→ **Exercise objective**: If an entry below holds a picture, skip the picture and copy everything else exactly.

→ **Records to process**:
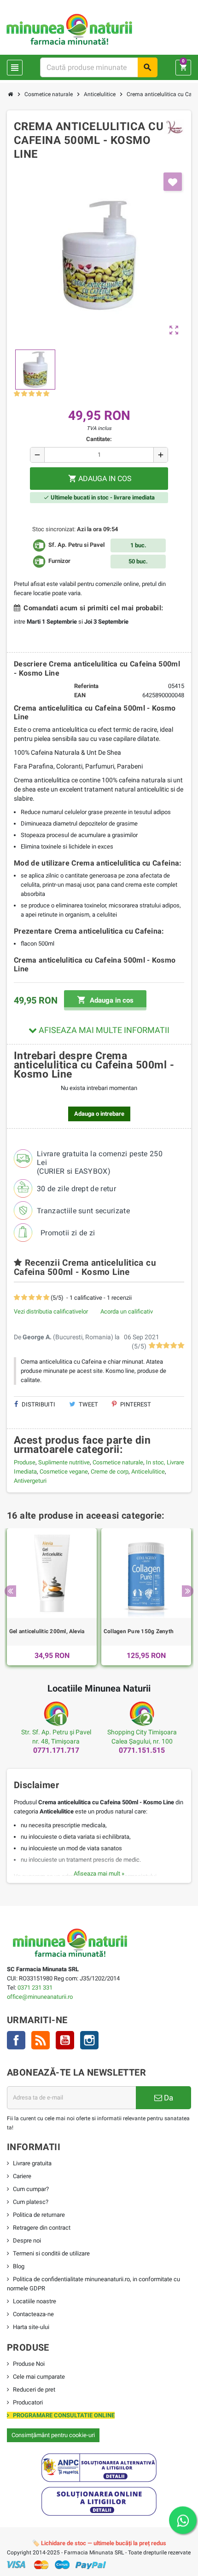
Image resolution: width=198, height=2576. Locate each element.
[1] (17, 394)
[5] (46, 394)
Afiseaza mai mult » (99, 1873)
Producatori (28, 2402)
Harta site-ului (31, 2327)
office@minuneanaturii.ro (40, 1996)
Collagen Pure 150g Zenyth (139, 1631)
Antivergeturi (30, 1480)
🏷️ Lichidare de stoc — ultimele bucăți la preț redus (99, 2543)
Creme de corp (109, 1471)
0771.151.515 (142, 1750)
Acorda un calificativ (126, 1311)
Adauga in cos (105, 999)
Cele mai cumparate (39, 2376)
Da (167, 2097)
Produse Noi (29, 2363)
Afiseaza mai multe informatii (103, 1030)
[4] (39, 394)
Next (187, 1591)
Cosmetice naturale (118, 1462)
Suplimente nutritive (64, 1462)
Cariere (22, 2176)
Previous (10, 1591)
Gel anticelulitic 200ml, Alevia (46, 1631)
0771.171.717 (56, 1750)
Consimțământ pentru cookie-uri (53, 2435)
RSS (40, 2040)
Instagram (89, 2040)
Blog (18, 2266)
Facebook (16, 2040)
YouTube (65, 2040)
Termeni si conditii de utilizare (51, 2253)
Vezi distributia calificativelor (51, 1311)
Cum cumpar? (31, 2189)
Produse (24, 1462)
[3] (32, 394)
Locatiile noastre (34, 2301)
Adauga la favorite (172, 181)
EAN (80, 695)
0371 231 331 (34, 1987)
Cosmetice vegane (64, 1471)
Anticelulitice (148, 1471)
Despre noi (27, 2240)
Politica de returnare (39, 2214)
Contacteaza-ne (33, 2314)
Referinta (86, 686)
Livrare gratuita (32, 2163)
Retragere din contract (41, 2227)
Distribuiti (37, 1404)
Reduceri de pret (34, 2389)
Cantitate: (99, 439)
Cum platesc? (30, 2201)
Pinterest (135, 1404)
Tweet (87, 1404)
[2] (24, 394)
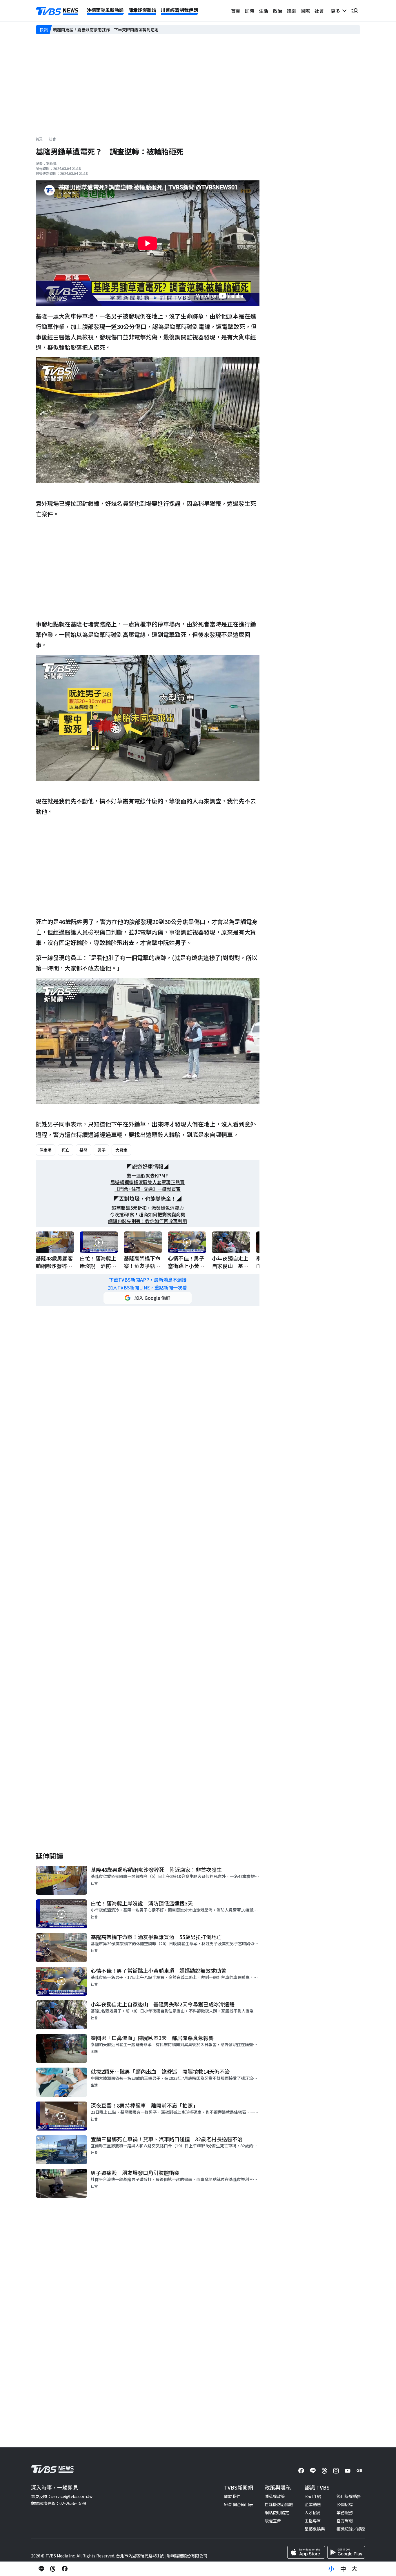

→ **Response**:
Image resolution: width=198, height=2576. Locate each element.
[1] (17, 394)
[5] (46, 394)
Afiseaza mai mult » (99, 1873)
Producatori (28, 2402)
Harta site-ului (31, 2327)
office@minuneanaturii.ro (40, 1996)
Collagen Pure 150g Zenyth (139, 1631)
Antivergeturi (30, 1480)
🏷️ Lichidare de stoc — ultimele bucăți la preț redus (99, 2543)
Creme de corp (109, 1471)
0771.151.515 (142, 1750)
Acorda un calificativ (126, 1311)
Adauga in cos (105, 999)
Cele mai cumparate (39, 2376)
Da (167, 2097)
Produse Noi (29, 2363)
Afiseaza mai multe informatii (103, 1030)
[4] (39, 394)
Next (187, 1591)
Cosmetice naturale (118, 1462)
Suplimente nutritive (64, 1462)
Cariere (22, 2176)
Previous (10, 1591)
Gel anticelulitic 200ml, Alevia (46, 1631)
0771.171.717 (56, 1750)
Consimțământ pentru cookie-uri (53, 2435)
RSS (40, 2040)
Instagram (89, 2040)
Blog (18, 2266)
Facebook (16, 2040)
YouTube (65, 2040)
Termeni si conditii de utilizare (51, 2253)
Vezi distributia calificativelor (51, 1311)
Cum cumpar? (31, 2189)
Produse (24, 1462)
[3] (32, 394)
Locatiile noastre (34, 2301)
Adauga la favorite (172, 181)
EAN (80, 695)
0371 231 331 (34, 1987)
Cosmetice vegane (64, 1471)
Anticelulitice (148, 1471)
Despre noi (27, 2240)
Politica de returnare (39, 2214)
Contacteaza-ne (33, 2314)
Referinta (86, 686)
Livrare gratuita (32, 2163)
Retragere din contract (41, 2227)
Distribuiti (37, 1404)
Reduceri de pret (34, 2389)
Cantitate: (99, 439)
Cum platesc? (30, 2201)
Pinterest (135, 1404)
Tweet (87, 1404)
[2] (24, 394)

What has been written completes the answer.